We have developed a new method for the high-throughput, high-resolution measurement of DNA replication stress across the human genome; demonstrated that an inexpensive handheld device produces enough data to create replication stress signatures that can accurately stratify cells according to the part of the replication stress response pathway that was inhibited; and used a single sequencing run to show how replication fork speed changes across replication timing domains. The result is a major step change over the previous “gold standard” of DNA fibre analysis for measuring replication stress in cancer cells: Our method categorically supersedes DNA fibre in throughput, resolution, cost-effectiveness, and automation, all while enabling us to map stressed forks to the genome which DNA fibre analysis is fundamentally unable to do.

In addition, our method distinguishes between slow-moving and stalled forks. This distinction is critical for characterising the effect of chemotherapies on replication forks, as we have shown that HU causes the former while ATR inhibition causes the latter. We have demonstrated that the ability to map replication forks to genomic positions makes it possible to leverage pre-existing high resolution Repli-Seq data to investigate how replication timing impacts fork movement. This can naturally be extended to datasets measuring other genomic features such as epigenetic regulation and the chromatin landscape.

The sensitivity of our approach is highlighted by its ability to identify increased fork stress and reduced fork speed in HCT116 CDK2AF/AF cells that proliferate with a viable disruption of the intra-S-phase checkpoint40. Our findings provide a quantitative measure of the increased replication stress previously described in these cells and demonstrates how restricting CDK2 activity is important for suppressing fork stress and ensuring replication fork speeds rise throughout S-phase. Our study has not accounted for any potential changes in replication timing in the HCT116 CDK2AF/AF and could have been improved by generating equivalent high resolution Repli-Seq timing reference for this cell line.

With future development, we anticipate further improvements to this method’s throughput, utility, and scope. The 15 min analogue pulse represents 3% of an 8 h human cell S-phase, hence many of molecules sequenced do not include a fork track. A pulldown of EdU prior to sequencing would enrich the percentage of reads with a fork track and would also negate the need for S-phase enrichment with reporter systems. We have also observed a slight bias towards measuring leading strand synthesis, which may be due to 3’ overhangs on lagging strands reducing capture by transposase during ultra-high molecular weight library preparation. In addition, we envisage the future detection of 5-methylcytosine and 5-hydroxymethylcytosine alongside BrdU and EdU to show replication fork movement, origin firing, and epigenetic markers on the same molecule. This study focused on three cell lines and four treatments, but the method is usable for any human cell line and is extensible to tumour organoids and suspension cell cultures. While we have used the detection of BrdU and EdU for the purposes of studying DNA replication, the accurate detection of base analogues in single molecules carries much broader utility, with an example of future work being the incorporation of base analogues during nucleotide excision repair or long-patch base excision repair.

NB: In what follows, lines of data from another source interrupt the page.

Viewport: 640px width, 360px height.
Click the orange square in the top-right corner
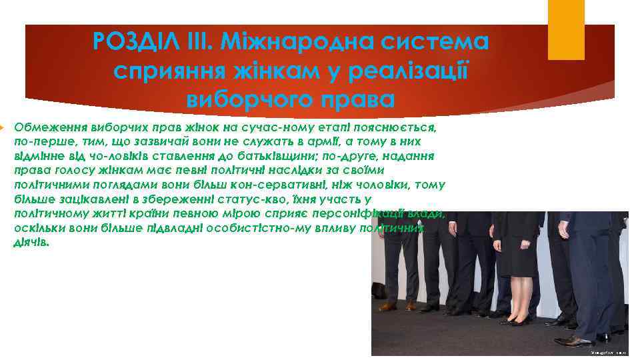566,30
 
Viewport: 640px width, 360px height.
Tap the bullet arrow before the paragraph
3,127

Replication stress induced by inhibiting different parts of the RSR pathway is not created equally: the impact on replication forks will be highly dependent on the chemotherapy, dose, and timing which will become even more complex when treatments are given in combination. Our replication stress signature framework can scale with this complexity by incorporating further genomic features into the signature. This includes features from the sequenced single molecule such as mismatches and epigenetic markers, as well as population-level features such as chromatin accessibility, replication timing, and gene expression.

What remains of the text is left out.